• _REQUIREMENT_:
From the Gaussian process post below, copy word for word the passage that starts at "gp_helper ~ std_normal()" and stops after "using gp_exp_quad_cov()".

• _EXCERPT PROVIDED_:
########################################

As the title notes, I assume this is a silly idea since I’ve never seen it implemented, but to set the stage, consider the following Gaussian Process model:
data{
int<lower=2> n_xy ;
vector[n_xy] y ;
array[n_xy] real x ;
}
parameters{
real grand_mean ;
real<lower=0> noise_amplitude ;
real<lower=0> gp_amplitude ;
real<lower=0> gp_lengthscale ;
vector[n_xy] gp_helper ;
}
transformed parameters{
// gp: latent (noiseless) GP
vector[n_xy] gp = (
cholesky_decompose(
add_diag(
gp_exp_quad_cov(
x
, gp_amplitude
, gp_lengthscale
)
, gp_amplitude * 1e-5 //jitter
)
)
* gp_helper
) ;
}
model{
// Priors:
grand_mean ~ ... ;
noise_amplitude ~ ... ;
gp_amplitude ~ ... ;
gp_lengthscale ~ ... ;
// gp_helper must be ~ std_normal()
gp_helper ~ std_normal() ;
// Likelihood:
y ~ normal( grand_mean + gp , noise_amplitude ) ;
}
So we have some data y
measured at known locations on some 1D space x
, and we want to account for both gaussian measurement noise as well as a smooth effect of measurement location, with the magnitude of these factors represented by the *_amplitude
parameters, and smoothness of the latter factor represented by the gp_lengthscale
parameter. The possibility of a non-zero grand mean for measurements is placed in an explicit grand_mean
parameter.
While the above computes gp
using gp_exp_quad_cov()
and supplying an amplitude parameter, an equivalent (but probably slightly less efficient) model is:
...
transformed parameters{
// gp_: latent (noiseless) GP with unit-amplitude
vector[n_xy] gp_ = (
cholesky_decompose(
add_diag(
gp_exp_quad_cov(
x
, 1.0
, gp_lengthscale
)
, 1e-5 //jitter
)
)
* gp_helper
) ;
// gp: latent (noiseless) GP
vector[n_xy] gp = gp_ * gp_amplitude ;
}
...
What becomes clear in this latter formulation is that there’s an assumption of sorts that, for gp_amplitude
to play it’s role in scaling the latent vector, gp_
is expected to have a consistent variance, ideally unit variance as we then get to interpret gp_amplitude
as the standard deviation of the latent gp. And presumably the conditioning of gp_helper
with std_normal()

########################################

• _DATA LINES_:

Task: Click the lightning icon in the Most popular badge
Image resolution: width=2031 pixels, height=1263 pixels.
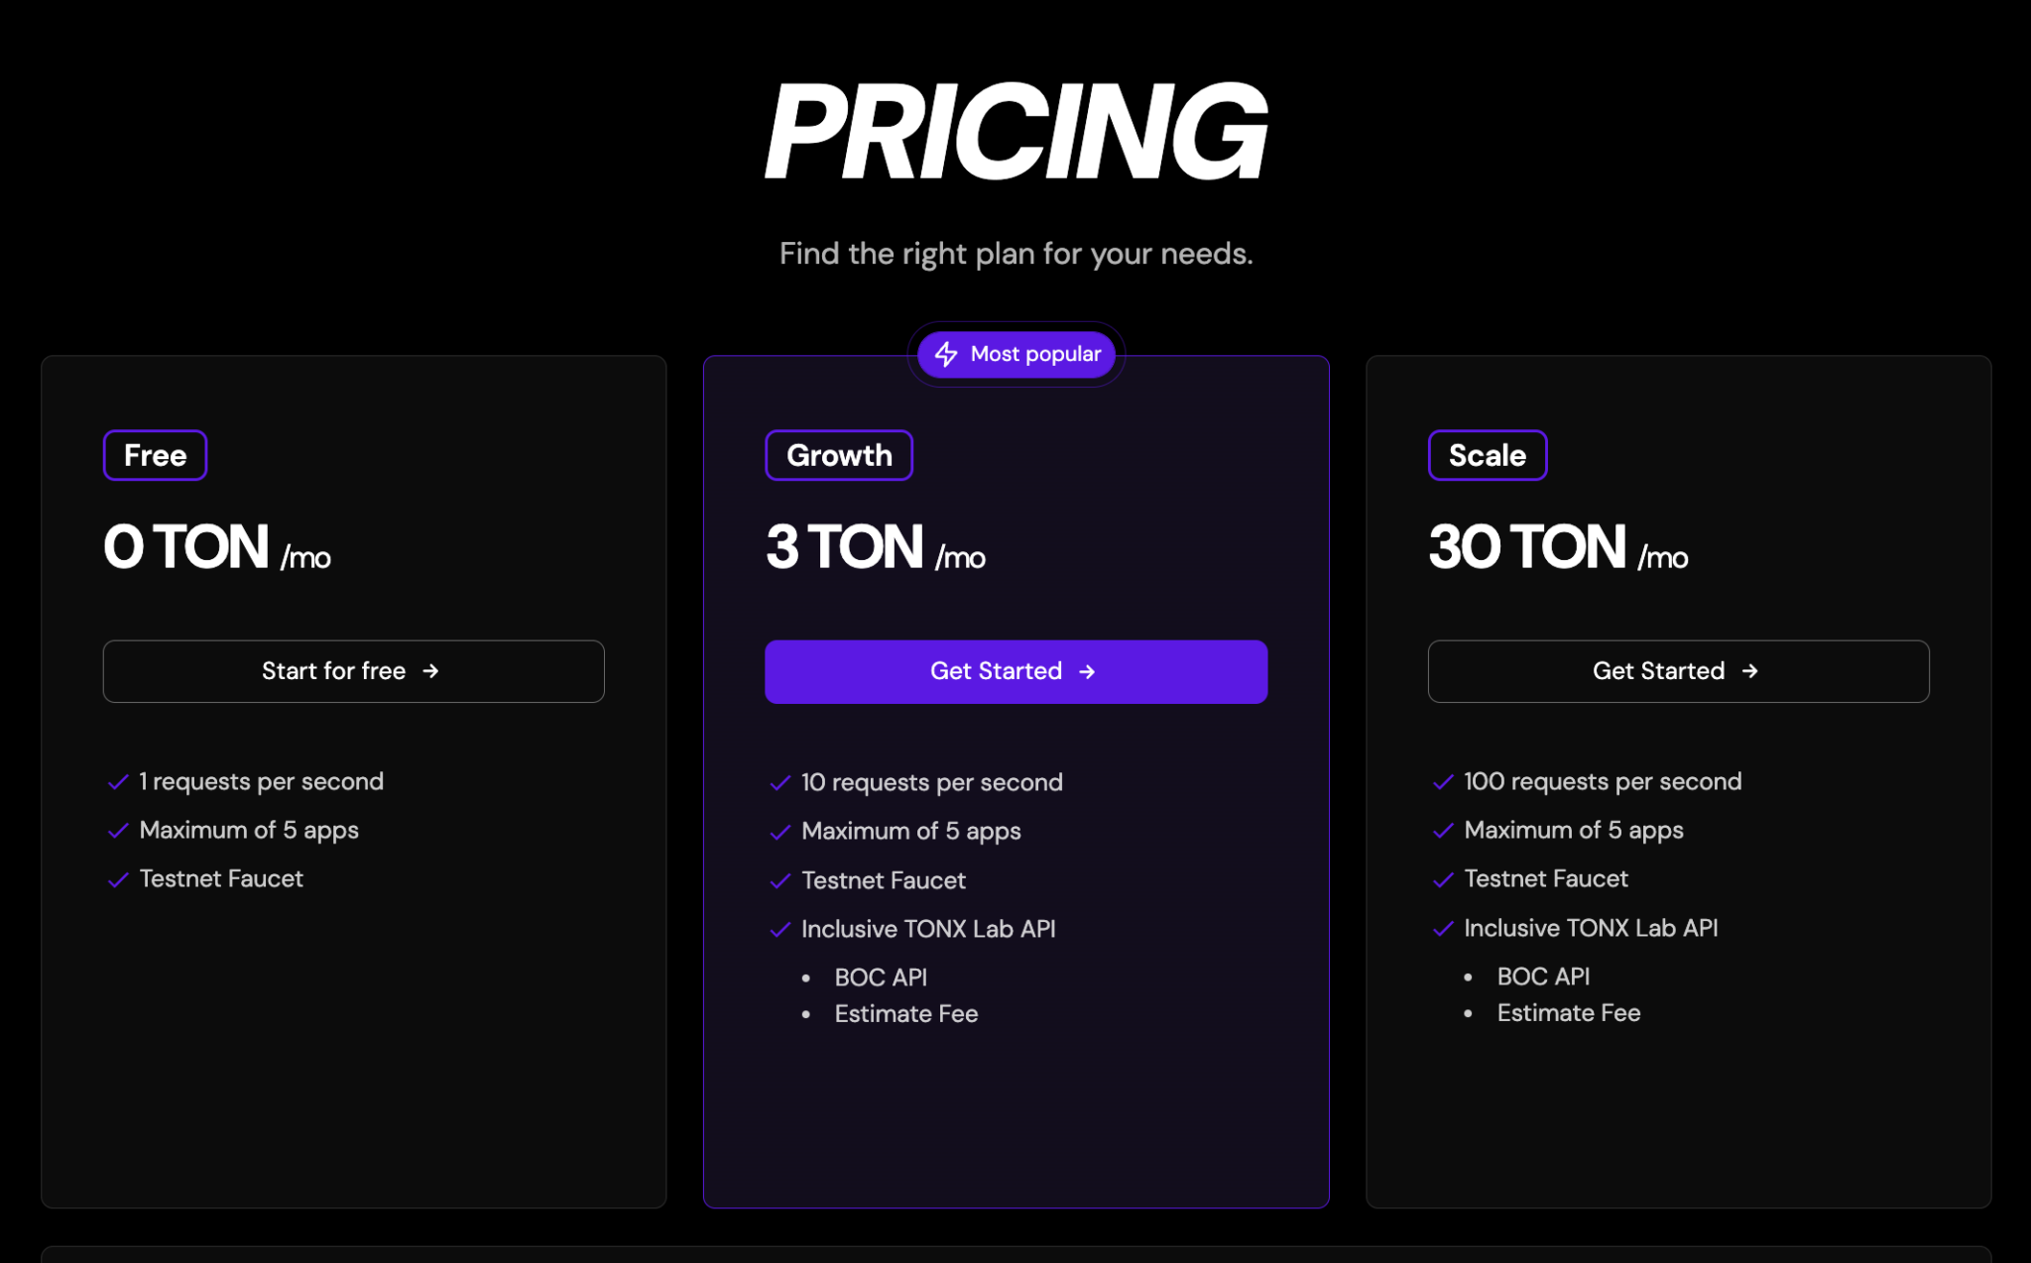Action: point(945,354)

########################################

• _WRITTEN ANSWER_:
gp_helper ~ std_normal() ;
// Likelihood:
y ~ normal( grand_mean + gp , noise_amplitude ) ;
}
So we have some data y
measured at known locations on some 1D space x
, and we want to account for both gaussian measurement noise as well as a smooth effect of measurement location, with the magnitude of these factors represented by the *_amplitude
parameters, and smoothness of the latter factor represented by the gp_lengthscale
parameter. The possibility of a non-zero grand mean for measurements is placed in an explicit grand_mean
parameter.
While the above computes gp
using gp_exp_quad_cov()